世の中からズレてる人の書いたもの(詩・エッセイ・日記など)

エッセイ:書く葛藤2 アポロンとディオニソス

 書けない。しかし、せめて、書けないことを、書いてみたい。


 私には、自閉症の特性に由来する、特殊な感覚がある。これを書きたいと思いついたのは、25年前になる。
 はじめに「書け」と言ったのは、哲学を好む、ある文学の先生だった。当時私は、キルケゴールの本を翻訳したものを読んでいた。だから私の言葉も、思想も、いわゆる翻訳調であった。カクカク、ゴテゴテとしていた。岩盤のように。「それだけ考えていることがあるなら、書くべきだね」と先生は言った。

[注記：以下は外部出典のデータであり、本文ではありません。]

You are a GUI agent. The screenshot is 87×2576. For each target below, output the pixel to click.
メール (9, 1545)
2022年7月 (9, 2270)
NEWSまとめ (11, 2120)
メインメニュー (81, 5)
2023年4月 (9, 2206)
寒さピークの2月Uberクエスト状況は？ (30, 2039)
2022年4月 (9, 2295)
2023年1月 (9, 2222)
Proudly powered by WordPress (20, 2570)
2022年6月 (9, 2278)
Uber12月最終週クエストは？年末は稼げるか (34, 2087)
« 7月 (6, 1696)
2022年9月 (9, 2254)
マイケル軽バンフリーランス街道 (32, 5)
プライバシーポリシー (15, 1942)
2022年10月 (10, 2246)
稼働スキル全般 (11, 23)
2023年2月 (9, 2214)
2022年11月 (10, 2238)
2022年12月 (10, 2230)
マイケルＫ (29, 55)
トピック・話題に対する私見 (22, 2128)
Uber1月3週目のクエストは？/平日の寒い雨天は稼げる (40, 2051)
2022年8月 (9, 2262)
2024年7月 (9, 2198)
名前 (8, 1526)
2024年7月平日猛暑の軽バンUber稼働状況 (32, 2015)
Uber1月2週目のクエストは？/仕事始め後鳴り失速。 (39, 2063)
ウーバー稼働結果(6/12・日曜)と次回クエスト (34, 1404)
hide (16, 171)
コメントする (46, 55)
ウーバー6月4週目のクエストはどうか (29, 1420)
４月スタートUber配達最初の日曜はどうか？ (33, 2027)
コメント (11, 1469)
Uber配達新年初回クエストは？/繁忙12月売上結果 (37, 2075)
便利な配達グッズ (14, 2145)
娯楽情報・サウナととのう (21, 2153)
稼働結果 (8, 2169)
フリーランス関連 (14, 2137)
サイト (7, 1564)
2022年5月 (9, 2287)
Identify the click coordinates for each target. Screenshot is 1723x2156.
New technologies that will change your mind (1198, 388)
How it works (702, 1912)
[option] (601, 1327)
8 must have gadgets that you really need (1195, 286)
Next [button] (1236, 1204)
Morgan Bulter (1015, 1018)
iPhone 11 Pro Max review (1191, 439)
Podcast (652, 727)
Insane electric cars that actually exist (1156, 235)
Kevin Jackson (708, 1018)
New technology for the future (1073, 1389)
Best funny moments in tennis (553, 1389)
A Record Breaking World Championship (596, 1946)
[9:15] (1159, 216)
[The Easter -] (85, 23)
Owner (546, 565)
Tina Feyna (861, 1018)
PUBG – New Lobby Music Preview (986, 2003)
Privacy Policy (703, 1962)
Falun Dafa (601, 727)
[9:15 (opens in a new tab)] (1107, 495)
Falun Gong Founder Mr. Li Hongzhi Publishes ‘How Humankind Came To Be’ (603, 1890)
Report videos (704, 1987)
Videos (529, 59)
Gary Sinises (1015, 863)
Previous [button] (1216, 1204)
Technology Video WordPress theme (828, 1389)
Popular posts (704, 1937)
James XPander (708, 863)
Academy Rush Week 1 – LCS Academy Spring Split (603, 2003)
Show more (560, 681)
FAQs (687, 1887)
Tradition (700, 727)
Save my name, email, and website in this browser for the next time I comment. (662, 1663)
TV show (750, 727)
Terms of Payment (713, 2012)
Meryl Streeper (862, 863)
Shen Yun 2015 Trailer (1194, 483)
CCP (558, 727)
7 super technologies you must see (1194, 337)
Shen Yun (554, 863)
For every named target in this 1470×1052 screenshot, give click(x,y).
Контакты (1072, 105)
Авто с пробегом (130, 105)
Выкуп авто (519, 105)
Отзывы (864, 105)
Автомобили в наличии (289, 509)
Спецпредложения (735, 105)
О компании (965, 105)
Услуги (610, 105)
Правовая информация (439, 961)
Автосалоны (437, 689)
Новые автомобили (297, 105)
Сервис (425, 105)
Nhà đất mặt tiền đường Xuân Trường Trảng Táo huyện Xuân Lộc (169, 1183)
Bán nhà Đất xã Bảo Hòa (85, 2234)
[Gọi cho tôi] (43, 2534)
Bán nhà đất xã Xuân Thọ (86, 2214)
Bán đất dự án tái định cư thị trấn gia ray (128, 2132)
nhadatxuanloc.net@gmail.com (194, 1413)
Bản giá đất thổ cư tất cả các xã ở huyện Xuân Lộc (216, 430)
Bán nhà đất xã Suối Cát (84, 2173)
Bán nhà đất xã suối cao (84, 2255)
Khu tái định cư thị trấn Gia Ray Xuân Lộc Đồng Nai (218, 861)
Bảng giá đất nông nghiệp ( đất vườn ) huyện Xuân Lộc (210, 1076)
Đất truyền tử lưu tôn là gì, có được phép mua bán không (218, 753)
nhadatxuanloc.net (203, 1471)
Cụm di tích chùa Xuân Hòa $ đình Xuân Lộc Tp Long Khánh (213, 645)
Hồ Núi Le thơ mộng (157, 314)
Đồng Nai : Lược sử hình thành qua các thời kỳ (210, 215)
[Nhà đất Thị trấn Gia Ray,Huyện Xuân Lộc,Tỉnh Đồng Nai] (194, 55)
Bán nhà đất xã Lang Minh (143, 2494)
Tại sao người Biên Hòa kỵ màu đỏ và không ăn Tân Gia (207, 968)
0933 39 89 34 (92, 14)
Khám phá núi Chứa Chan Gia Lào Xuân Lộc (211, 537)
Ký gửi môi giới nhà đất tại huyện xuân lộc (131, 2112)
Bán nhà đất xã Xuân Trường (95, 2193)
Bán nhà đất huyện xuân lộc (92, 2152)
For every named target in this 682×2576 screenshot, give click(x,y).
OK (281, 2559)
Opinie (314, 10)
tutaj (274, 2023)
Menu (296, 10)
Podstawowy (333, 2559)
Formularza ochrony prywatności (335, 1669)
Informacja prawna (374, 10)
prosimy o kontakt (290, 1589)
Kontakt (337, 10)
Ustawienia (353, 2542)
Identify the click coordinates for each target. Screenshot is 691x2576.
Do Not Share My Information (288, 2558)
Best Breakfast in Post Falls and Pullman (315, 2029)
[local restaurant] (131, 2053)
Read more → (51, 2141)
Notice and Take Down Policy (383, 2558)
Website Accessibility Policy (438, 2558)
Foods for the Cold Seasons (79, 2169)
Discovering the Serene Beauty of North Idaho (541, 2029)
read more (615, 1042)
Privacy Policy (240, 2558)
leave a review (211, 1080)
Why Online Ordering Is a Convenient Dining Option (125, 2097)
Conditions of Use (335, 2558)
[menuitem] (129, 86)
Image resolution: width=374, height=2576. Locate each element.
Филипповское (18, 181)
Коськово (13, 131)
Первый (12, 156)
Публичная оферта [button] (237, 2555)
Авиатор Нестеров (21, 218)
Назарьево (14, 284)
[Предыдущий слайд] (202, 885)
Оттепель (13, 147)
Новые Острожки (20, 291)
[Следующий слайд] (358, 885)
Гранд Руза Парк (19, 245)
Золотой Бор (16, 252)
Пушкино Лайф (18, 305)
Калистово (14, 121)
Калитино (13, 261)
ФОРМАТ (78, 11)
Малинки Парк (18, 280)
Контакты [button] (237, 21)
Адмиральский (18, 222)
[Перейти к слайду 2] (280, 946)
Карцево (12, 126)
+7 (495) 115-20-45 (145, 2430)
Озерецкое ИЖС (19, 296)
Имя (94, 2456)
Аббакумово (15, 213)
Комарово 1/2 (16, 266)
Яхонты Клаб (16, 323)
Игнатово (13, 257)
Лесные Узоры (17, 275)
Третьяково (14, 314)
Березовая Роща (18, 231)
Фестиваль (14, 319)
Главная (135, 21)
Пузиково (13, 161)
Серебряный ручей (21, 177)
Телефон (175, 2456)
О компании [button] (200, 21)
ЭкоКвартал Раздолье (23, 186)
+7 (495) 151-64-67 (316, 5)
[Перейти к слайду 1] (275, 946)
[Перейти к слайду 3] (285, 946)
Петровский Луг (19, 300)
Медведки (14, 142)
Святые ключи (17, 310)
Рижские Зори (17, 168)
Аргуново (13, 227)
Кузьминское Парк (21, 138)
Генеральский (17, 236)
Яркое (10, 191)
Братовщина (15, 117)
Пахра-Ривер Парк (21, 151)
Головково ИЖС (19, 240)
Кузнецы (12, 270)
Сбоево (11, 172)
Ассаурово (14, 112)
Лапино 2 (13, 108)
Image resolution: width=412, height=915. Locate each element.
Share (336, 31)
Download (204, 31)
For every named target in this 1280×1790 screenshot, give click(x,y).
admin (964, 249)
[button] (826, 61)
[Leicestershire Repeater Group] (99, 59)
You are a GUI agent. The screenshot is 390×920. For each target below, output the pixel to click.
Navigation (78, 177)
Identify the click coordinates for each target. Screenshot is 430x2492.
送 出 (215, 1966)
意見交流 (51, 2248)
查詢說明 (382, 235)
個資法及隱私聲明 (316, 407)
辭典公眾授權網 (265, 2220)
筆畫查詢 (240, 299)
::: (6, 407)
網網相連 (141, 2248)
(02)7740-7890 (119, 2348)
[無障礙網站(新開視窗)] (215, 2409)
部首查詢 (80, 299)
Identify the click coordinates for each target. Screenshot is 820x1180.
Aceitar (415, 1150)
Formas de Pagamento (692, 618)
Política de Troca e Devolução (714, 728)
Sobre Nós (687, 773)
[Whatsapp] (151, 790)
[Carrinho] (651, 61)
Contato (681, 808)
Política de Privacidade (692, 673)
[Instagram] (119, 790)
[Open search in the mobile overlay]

 それから20年、「書きたい」「でも書けない」と苦しい葛藤をした。葛藤しすぎて病気(身体表現性障害。心の葛藤が身体機能を損なわせる病気)にまでなった。
 ある人は、自己〈分析〉したことを〈表現〉せよ、と言った。私は自分を〈分析〉することも〈表現〉することも得意としていたが、その人は、どちらかというと〈分析〉が私の本分であるとみたようだった。


 決めた順序通りに書こうとするこだわり。強迫的な細部追及。この二つの特性が壁になり、私の葛藤は続いた。吐き出すように、詩を書いてみた。
 しかし、私の特殊な感覚〈マイノリティ・センス〉を、詩に昇華するのは難しかった。詩は普遍を書くものと谷川俊太郎はいう。私の感覚は、詩になりづらいのではないかと悩んだ。書けなくなった。己の詩を憎み、恥じるようになった。誉めてくれる人がいても、出来損ないの子を見るように、疎んじた。


 詩は駄目だ。散文を書こう。思ったことをありのまま素直に。以前から手をつけていた自分史を書き進めていった。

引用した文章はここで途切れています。